Nunca me sentí víctima de la dictadura. La padecí, pero siempre tuve claro que no era víctima. Las víctimas habían sufrido tortura, muerte y desaparición propia o de familiares. También exilio.
Si bien nada de ello me tocó personalmente, las historias que me llegaban escuchando a adultos, con los rodeos y cuidados con que hablaban de la dictadura frente a los niños -no fuera que éstos ingenuamente se fueran de lengua-, hacían que mis 11S fueran tristes, grises, angustiosos.

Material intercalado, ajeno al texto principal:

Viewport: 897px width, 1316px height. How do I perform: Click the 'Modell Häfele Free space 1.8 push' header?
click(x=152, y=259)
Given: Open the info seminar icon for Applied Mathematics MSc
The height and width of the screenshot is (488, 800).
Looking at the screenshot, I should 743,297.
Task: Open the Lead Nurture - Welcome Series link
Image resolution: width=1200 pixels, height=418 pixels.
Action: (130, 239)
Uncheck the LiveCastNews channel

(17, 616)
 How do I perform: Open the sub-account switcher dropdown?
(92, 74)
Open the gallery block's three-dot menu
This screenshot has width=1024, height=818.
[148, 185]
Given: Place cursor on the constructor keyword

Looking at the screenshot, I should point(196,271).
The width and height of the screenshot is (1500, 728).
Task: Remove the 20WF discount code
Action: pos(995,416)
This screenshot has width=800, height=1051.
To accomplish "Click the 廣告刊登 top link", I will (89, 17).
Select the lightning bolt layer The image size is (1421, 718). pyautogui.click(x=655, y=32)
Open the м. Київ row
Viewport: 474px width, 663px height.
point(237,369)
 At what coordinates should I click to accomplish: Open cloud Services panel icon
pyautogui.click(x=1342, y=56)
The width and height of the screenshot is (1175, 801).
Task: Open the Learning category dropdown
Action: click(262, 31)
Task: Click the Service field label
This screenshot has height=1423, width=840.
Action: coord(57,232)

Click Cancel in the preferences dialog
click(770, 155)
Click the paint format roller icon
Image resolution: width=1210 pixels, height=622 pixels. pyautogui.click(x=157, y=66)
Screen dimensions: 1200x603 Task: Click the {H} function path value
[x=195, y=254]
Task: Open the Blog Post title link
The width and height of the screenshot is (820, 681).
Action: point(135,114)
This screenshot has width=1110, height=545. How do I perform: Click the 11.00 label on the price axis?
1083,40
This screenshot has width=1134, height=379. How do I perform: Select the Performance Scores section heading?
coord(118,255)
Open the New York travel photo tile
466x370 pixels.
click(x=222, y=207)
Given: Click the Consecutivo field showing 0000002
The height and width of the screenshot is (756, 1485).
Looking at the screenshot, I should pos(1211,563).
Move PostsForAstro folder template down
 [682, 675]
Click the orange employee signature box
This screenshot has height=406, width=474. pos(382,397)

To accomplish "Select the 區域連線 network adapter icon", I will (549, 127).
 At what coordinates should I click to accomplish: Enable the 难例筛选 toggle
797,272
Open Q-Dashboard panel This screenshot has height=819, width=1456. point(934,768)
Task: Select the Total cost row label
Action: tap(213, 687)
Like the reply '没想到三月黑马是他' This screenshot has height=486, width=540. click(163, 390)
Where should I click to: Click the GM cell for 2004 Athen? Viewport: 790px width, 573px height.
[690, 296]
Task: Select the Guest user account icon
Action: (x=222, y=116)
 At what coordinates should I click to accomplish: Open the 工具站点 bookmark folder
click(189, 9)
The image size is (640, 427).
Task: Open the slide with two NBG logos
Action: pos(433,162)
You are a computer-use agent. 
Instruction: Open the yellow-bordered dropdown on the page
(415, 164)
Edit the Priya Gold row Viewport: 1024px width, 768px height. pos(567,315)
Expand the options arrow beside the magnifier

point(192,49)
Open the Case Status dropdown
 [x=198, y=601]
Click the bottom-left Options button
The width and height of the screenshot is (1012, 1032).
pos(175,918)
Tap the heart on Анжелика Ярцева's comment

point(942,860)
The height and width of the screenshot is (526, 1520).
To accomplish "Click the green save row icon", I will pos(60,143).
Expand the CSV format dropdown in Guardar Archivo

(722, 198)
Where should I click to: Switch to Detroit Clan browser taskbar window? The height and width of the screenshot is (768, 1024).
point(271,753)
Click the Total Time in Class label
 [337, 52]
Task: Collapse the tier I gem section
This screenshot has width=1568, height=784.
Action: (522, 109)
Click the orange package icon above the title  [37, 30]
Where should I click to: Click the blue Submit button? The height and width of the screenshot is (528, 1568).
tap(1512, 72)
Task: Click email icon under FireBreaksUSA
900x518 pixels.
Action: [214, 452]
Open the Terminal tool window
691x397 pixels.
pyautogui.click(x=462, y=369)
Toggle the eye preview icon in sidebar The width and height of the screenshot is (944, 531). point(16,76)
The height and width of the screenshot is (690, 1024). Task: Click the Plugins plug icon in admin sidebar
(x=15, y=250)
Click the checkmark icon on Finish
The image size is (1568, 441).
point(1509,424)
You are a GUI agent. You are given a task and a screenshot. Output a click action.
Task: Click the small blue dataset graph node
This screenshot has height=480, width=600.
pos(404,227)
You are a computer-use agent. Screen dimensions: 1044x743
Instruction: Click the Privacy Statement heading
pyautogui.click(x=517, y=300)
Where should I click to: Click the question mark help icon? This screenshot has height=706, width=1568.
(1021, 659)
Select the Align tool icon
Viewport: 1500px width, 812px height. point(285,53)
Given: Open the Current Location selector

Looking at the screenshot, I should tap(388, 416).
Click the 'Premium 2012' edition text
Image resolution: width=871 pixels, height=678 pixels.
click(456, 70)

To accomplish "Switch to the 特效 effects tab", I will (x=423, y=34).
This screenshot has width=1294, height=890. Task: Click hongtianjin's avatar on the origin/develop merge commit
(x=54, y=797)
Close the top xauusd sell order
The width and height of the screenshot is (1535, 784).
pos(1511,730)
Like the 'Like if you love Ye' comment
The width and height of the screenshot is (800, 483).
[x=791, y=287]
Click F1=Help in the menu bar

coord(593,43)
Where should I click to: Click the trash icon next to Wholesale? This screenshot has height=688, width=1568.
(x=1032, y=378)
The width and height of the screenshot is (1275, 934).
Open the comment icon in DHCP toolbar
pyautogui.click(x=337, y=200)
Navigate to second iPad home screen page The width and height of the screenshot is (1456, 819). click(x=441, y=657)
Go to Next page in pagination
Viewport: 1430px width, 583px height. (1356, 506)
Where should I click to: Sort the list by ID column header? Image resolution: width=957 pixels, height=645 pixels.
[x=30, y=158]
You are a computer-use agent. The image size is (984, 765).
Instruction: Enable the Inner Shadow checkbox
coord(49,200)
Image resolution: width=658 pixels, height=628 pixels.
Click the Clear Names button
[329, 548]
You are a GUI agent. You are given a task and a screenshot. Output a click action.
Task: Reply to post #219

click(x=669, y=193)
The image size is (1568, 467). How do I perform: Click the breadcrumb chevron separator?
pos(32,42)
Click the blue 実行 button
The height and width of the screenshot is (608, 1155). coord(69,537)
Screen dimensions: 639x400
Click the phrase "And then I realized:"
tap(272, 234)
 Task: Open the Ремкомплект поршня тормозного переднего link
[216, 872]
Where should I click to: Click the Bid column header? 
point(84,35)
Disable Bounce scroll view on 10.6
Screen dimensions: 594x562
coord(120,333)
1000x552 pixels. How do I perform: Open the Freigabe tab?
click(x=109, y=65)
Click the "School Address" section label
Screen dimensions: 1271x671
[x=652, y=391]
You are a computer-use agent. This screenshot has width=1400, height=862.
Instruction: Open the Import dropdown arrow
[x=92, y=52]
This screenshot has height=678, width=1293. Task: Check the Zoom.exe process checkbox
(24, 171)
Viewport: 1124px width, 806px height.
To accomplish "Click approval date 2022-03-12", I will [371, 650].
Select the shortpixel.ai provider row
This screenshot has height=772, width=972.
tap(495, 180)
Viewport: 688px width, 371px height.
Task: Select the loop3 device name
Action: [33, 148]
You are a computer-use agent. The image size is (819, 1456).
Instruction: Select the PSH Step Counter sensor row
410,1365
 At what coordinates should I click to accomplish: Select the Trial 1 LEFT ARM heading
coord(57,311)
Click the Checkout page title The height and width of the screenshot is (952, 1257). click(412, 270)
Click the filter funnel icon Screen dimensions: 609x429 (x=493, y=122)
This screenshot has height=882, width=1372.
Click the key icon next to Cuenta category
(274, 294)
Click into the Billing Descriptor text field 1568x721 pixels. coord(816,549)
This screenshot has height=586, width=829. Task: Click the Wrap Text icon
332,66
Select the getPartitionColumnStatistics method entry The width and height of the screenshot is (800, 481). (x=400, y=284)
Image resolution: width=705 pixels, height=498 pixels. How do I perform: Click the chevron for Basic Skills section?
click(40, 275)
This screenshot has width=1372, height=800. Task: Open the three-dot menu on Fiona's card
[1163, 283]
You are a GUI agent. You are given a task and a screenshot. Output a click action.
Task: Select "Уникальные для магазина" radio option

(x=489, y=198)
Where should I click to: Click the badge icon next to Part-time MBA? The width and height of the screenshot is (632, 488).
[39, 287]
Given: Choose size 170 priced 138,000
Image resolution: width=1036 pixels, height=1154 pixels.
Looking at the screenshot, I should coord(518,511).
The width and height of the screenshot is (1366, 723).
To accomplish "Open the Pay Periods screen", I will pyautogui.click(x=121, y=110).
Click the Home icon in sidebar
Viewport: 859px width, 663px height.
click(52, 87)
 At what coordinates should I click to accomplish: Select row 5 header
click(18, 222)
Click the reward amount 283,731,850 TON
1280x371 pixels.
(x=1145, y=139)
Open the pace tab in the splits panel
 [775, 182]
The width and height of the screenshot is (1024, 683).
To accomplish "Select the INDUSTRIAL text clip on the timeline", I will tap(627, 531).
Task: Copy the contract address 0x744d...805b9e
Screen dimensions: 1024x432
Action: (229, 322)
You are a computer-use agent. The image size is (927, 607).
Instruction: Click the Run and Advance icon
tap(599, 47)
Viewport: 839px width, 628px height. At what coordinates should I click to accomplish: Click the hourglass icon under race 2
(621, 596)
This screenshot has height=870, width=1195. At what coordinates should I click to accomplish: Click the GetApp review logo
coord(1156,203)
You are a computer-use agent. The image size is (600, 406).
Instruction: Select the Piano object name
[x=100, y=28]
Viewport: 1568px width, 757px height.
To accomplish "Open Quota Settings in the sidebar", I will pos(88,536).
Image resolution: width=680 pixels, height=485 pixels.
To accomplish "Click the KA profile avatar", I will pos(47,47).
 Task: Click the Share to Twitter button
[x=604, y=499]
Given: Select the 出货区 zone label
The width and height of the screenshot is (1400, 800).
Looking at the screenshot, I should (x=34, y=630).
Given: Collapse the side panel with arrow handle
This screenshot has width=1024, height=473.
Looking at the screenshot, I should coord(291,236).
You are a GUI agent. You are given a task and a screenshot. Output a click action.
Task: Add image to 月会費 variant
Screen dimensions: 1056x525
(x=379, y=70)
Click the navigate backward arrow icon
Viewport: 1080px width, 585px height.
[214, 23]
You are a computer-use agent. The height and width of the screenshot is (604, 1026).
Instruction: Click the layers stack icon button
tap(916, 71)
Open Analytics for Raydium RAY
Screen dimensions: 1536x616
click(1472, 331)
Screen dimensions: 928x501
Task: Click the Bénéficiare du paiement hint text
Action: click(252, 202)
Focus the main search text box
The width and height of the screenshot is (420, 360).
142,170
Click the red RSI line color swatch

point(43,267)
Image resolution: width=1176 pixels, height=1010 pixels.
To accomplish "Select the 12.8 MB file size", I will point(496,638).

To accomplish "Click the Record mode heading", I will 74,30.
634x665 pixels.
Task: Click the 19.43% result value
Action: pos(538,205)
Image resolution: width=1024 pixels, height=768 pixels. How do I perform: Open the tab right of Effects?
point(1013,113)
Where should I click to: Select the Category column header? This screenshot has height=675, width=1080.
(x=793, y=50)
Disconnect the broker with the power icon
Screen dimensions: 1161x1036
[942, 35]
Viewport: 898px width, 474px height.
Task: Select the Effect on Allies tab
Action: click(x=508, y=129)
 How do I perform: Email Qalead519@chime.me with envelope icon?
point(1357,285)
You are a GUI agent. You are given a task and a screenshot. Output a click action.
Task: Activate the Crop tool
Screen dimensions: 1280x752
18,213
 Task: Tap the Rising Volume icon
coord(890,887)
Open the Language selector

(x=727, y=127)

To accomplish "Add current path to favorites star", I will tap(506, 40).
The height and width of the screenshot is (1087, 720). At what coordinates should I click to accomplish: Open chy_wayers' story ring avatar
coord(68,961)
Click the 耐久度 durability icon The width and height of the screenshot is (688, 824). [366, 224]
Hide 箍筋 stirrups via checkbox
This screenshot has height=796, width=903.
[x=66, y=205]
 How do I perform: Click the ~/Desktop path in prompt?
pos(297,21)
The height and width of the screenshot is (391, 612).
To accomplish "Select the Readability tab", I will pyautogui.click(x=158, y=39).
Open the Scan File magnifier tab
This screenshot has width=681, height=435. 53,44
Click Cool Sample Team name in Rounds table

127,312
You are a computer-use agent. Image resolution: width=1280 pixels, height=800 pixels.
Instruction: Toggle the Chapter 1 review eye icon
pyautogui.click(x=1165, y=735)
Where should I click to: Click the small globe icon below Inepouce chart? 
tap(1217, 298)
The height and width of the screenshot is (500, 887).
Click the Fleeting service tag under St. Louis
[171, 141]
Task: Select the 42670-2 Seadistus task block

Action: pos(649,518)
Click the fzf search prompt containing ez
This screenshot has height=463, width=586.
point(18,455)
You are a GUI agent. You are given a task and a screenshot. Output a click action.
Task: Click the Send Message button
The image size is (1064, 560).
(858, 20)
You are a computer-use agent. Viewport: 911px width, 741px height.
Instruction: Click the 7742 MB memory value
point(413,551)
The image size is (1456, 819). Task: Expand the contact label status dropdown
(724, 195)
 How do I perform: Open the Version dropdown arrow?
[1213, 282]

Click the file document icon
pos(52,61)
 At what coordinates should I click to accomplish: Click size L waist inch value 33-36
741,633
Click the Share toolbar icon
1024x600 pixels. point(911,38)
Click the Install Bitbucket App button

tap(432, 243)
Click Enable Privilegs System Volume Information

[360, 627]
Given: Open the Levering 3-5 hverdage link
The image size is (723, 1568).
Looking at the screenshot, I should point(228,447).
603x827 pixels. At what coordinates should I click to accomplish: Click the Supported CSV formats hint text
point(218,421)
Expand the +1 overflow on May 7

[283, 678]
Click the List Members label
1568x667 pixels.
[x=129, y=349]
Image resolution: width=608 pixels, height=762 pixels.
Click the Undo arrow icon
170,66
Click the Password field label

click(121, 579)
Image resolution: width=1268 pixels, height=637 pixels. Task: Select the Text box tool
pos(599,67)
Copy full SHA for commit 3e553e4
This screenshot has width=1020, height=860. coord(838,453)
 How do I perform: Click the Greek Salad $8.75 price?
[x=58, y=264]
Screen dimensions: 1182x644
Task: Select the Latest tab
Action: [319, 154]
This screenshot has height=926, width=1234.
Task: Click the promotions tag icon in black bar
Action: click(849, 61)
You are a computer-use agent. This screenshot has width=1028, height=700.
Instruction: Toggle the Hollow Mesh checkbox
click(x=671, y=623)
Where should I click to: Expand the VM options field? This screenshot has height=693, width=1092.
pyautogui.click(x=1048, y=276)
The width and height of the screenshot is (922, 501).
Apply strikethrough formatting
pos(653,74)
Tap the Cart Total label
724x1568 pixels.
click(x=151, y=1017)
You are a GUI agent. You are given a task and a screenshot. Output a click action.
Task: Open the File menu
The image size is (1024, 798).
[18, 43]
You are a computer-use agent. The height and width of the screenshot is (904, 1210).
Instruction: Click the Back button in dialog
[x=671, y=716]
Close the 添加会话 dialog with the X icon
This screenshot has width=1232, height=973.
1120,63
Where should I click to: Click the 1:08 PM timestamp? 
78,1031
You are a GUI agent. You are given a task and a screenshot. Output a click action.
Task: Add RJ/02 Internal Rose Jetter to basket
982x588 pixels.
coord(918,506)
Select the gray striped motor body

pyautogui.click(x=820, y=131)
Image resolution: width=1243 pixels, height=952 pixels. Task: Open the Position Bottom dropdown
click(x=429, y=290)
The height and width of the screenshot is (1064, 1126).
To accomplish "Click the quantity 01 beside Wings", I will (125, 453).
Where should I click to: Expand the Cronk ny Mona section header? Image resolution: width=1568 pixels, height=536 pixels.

Cuando joven, y con un juicio formado sobre el golpe, festejé a rabiar la llegada de la democracia, confiado en que la alegría venía. La falta de democracia, no haberla conocido, envolvía a mi generación en un ingenuo halo de idealización y falta de distancia crítica que terminaría siendo torpe. Pero ese es otro tema.
El tema es que la evocación del golpe siempre siguió siendo un momento más bien íntimo, de reflexión y memoria. Para los 30 años, el expresidente Lagos dio un primer paso abriendo públicamente una conversación sobre el día del golpe: “es un día para la memoria, para hacernos cargo con madurez de aquel momento de nuestra historia. No es este un momento para el análisis, sí para manifestar la voluntad de ello que no debe volver a ocurrir en nuestra historia”. Nótese que Lagos desincentivaba el análisis histórico en favor de la memoria y el nunca más.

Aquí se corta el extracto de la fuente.